Job. Edit the listing below, starting with the line containing "You are a GUI" and going on through the line containing "center [172, 382].". Reproduce only those lines, replacing "Members" with "Participants" and leaving everything else unchanged.

[Data on locating visible targets]
==============================

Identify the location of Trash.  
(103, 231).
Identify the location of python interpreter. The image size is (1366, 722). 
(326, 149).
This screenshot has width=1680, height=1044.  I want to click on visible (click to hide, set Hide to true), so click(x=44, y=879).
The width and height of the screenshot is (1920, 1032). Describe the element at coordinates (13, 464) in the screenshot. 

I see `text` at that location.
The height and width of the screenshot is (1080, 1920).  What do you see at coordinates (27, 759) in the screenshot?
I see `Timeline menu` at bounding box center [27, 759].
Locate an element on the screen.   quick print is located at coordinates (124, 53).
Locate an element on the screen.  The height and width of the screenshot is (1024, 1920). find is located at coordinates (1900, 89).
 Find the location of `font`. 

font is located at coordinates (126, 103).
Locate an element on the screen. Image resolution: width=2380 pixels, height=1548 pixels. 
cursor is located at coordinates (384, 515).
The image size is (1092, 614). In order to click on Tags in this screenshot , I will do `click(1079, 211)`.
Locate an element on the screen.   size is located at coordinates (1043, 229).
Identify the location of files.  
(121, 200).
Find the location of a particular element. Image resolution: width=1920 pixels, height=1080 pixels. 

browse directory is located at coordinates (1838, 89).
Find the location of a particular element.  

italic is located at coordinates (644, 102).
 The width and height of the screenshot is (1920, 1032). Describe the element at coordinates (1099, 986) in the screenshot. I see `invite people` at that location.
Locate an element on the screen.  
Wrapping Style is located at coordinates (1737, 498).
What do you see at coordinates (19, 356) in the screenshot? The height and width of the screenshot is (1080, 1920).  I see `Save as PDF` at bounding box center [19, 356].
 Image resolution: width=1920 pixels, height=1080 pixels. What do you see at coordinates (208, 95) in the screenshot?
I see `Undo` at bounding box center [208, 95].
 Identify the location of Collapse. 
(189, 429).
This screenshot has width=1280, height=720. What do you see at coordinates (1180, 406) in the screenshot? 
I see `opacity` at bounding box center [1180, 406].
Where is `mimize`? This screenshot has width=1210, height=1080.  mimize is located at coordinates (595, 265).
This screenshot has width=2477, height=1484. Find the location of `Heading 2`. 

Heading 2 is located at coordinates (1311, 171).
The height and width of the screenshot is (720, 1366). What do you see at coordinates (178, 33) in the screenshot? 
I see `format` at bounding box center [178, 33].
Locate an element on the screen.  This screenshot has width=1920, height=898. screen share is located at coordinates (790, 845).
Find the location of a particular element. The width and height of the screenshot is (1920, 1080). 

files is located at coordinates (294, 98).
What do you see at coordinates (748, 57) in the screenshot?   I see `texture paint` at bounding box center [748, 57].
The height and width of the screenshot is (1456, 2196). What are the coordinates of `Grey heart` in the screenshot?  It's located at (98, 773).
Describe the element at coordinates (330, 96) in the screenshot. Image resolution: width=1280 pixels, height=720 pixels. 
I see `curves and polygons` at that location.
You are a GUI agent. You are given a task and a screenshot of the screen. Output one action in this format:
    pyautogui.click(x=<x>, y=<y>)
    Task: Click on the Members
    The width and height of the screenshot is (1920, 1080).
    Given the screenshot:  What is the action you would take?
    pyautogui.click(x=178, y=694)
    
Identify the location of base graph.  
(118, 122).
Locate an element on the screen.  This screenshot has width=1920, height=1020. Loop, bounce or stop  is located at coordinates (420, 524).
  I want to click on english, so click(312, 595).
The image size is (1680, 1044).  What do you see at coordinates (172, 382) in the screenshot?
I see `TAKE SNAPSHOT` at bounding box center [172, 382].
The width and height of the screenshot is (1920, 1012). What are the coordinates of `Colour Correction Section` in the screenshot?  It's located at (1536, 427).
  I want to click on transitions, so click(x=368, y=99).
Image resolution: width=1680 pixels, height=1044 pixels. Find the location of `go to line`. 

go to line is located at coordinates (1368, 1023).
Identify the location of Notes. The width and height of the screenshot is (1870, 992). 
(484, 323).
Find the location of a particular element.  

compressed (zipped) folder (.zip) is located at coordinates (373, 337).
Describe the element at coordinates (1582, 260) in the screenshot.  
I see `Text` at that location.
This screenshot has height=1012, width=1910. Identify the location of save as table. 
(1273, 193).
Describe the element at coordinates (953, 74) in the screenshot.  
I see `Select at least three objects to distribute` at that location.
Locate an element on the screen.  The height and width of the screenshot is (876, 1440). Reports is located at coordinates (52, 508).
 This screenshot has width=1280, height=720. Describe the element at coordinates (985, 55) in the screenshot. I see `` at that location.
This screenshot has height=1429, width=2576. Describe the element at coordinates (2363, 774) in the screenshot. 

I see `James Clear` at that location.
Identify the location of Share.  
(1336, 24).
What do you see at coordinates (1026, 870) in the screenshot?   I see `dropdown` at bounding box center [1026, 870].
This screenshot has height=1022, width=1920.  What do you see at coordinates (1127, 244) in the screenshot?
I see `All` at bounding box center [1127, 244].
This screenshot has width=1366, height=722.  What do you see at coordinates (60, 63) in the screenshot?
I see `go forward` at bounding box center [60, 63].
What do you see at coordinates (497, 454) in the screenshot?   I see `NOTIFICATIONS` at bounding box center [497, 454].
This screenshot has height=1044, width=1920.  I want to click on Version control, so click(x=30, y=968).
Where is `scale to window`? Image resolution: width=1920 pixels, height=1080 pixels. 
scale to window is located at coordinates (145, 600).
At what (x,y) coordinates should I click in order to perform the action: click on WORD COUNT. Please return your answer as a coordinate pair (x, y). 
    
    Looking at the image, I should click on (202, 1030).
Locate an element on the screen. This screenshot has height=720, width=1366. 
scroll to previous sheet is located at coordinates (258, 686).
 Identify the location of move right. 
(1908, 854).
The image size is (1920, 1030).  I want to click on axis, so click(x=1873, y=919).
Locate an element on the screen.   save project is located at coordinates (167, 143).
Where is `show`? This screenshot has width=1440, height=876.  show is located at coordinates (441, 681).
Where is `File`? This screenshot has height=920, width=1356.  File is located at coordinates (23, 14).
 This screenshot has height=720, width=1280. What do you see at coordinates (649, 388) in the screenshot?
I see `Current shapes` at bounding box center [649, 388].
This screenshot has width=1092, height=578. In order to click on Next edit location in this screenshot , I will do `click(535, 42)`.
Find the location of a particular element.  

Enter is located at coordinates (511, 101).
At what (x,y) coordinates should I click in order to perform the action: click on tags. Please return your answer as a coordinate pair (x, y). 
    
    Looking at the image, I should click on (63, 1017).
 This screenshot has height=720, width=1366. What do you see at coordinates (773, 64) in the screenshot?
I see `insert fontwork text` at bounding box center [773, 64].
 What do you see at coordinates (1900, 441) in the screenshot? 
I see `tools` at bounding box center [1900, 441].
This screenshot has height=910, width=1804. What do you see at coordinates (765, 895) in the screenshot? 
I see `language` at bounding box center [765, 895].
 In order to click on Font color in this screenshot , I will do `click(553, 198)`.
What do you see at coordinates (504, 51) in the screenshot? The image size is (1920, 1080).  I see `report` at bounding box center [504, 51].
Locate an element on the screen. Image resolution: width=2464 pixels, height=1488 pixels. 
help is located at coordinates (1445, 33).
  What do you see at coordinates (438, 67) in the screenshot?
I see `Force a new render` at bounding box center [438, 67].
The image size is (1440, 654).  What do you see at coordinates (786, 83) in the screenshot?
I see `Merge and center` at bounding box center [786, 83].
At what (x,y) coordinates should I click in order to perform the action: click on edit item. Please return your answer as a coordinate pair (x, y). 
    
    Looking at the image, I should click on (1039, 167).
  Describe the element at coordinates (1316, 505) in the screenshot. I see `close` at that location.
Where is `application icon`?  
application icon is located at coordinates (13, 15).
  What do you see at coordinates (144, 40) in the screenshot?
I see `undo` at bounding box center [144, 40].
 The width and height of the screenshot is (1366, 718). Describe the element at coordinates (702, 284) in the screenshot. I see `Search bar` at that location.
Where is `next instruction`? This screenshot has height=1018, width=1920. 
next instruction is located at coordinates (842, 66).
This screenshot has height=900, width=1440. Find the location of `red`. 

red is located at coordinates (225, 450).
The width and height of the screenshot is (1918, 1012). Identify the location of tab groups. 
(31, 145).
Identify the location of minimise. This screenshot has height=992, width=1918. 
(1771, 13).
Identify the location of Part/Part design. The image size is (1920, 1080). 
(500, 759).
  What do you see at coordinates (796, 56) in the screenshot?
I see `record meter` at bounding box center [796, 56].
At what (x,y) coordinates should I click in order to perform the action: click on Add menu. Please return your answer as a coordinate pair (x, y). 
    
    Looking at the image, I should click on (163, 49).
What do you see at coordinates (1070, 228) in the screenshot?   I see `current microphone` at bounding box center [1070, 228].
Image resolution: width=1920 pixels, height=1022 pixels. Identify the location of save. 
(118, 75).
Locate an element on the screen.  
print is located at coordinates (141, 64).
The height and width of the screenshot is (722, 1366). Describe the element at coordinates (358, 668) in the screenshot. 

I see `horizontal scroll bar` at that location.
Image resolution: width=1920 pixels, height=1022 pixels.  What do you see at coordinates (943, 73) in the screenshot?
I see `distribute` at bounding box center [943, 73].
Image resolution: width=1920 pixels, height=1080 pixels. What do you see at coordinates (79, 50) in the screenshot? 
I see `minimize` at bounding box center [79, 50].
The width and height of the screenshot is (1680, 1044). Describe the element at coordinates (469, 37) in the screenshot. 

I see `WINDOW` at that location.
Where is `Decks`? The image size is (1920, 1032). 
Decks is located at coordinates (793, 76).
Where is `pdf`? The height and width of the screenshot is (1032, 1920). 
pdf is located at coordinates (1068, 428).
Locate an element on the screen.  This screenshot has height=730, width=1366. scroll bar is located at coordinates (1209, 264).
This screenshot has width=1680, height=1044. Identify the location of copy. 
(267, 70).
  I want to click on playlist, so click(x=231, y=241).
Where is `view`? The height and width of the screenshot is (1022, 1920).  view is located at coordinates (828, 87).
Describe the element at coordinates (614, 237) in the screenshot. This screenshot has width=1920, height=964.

==============================

Solution below.
You are a GUI agent. You are given a task and a screenshot of the screen. Output one action in this format:
    pyautogui.click(x=<x>, y=<y>)
    Task: Click on the Participants
    The width and height of the screenshot is (1920, 1080).
    Given the screenshot:  What is the action you would take?
    pyautogui.click(x=178, y=694)
    
Identify the location of base graph.  
(118, 122).
Locate an element on the screen.  This screenshot has width=1920, height=1020. Loop, bounce or stop  is located at coordinates (420, 524).
  I want to click on english, so click(312, 595).
The image size is (1680, 1044).  What do you see at coordinates (172, 382) in the screenshot?
I see `TAKE SNAPSHOT` at bounding box center [172, 382].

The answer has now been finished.